I must admit i use microfibre cloths soaked in ONR to clean my wheels after an ONR wash but have always used the BRS on bodywork.


----------



## v_r_s (Nov 4, 2018)

Not used the sponge but they will be about the same. Ppl will have a preference. I'd personally say a mitt is safer than a sponge....even this new fangdangled sponge. Because it's got poured and small square cuts to me that means dirty or ingress could surely get in the tiny pours and be alot harder to remove compared to a standard mitt where the dirt or tiny stone/dirt ect would be easily agitated off. Just my 5p worth


----------



## Naddy37 (Oct 27, 2005)

I’ve always use a mitt. Never used the sponge, and i begrudge paying nearly £30, for which is basically at the end of the day, a sponge!!


----------



## tosh (Dec 30, 2005)

If it was £15 like it was $15 in the USA it would be fine. People would use it. Now it’s overpriced everywhere. 

I had one, but way too big for me, and too thick. I think it may be more suited to washing trucks in America. The foam is actually quite hard, but the cross cutting then makes it soft. I preferred a waffle type sponge or a Zymol. 

Anyway, it’s been replaced with the big gold sponge now. Red is dead.


----------



## Christian6984 (Dec 20, 2007)

Ive nearly always used a mitt just because i found a grout sponge when i started using ONR didnt seem to be easy to work with the cars contours using it with no pressure. Last thing i want is to miss a part or use to much pressure (not that should be using any) and swirl or scratch the paint.


----------



## tosh (Dec 30, 2005)

The BRS gets so heavy with liquid that you don’t have to use any pressure, I agree. Doesn’t quite work on vertical panels. On verticals you can push some liquid out at the top of the panel so it streams/floods, and then wipe the panel top to bottom. Just too big and unwieldy for me. 

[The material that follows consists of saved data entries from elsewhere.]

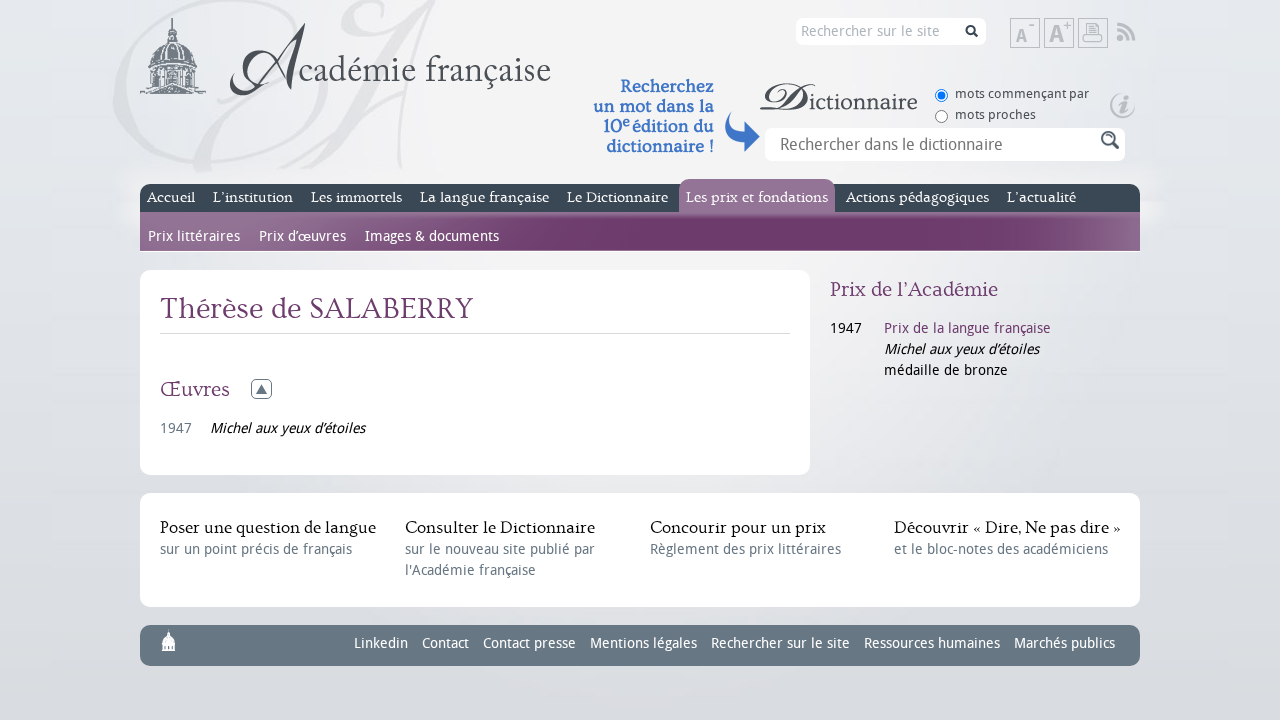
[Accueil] (345, 57)
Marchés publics (1064, 643)
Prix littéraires (194, 236)
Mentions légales (643, 643)
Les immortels (356, 197)
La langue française (484, 197)
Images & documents (432, 236)
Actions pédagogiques (917, 197)
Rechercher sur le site (780, 643)
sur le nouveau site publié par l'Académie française (500, 548)
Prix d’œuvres (302, 236)
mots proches (995, 114)
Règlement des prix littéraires (745, 538)
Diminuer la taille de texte (1039, 34)
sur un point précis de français (268, 538)
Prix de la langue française (967, 328)
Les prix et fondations (757, 197)
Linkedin (381, 643)
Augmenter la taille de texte (1073, 34)
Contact (445, 643)
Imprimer (1093, 33)
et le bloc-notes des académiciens (1007, 538)
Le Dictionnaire (617, 197)
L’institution (253, 197)
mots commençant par (1022, 93)
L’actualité (1041, 197)
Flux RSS (1139, 33)
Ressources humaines (932, 643)
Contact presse (529, 643)
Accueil (171, 197)
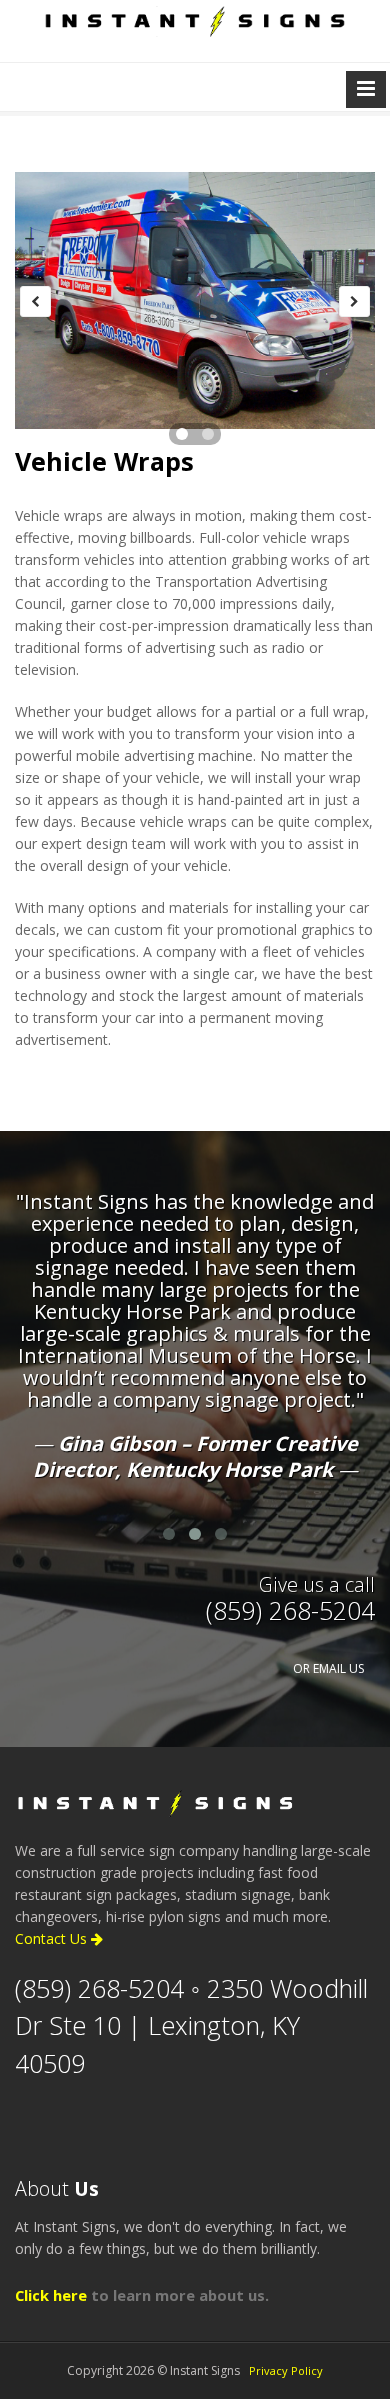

Sonax sponge has very big pores, but you can only use one side as the other side is a bug scrubber. Nice shape and size though. Definitely worth a try at £3


----------



## westerman (Oct 12, 2008)

There's lots of methods on using ONR both on here and on Youtube. the BRS is very expensive and as you can opt for an open cell grouting sponge for just a few pounds or use your existing MF's which both do a good job then I would say cost is a big factor.

Harry


----------



## Peteo48 (Jun 12, 2013)

I'm a huge fan of my G Technic microfibre wash mitt (the fluffy red/white one) for ONR. It seems to glide well over the paint but also retain a lot of the ONR solution like a sponge would. Can't see any reason to invest in the Big Red.


----------



## Pembroke_Boy (Aug 24, 2017)

Agree with all of the above. I find keeping a bucket with ONR wash mix made up, several MF’s soaking in it for when I need them, my preferred method. When it gets to near the grit guard I’ll clean it out and refill it. When it gets to the winter and there’s more crud on the car, I’ll swap to a Noodle mitt if needed.


----------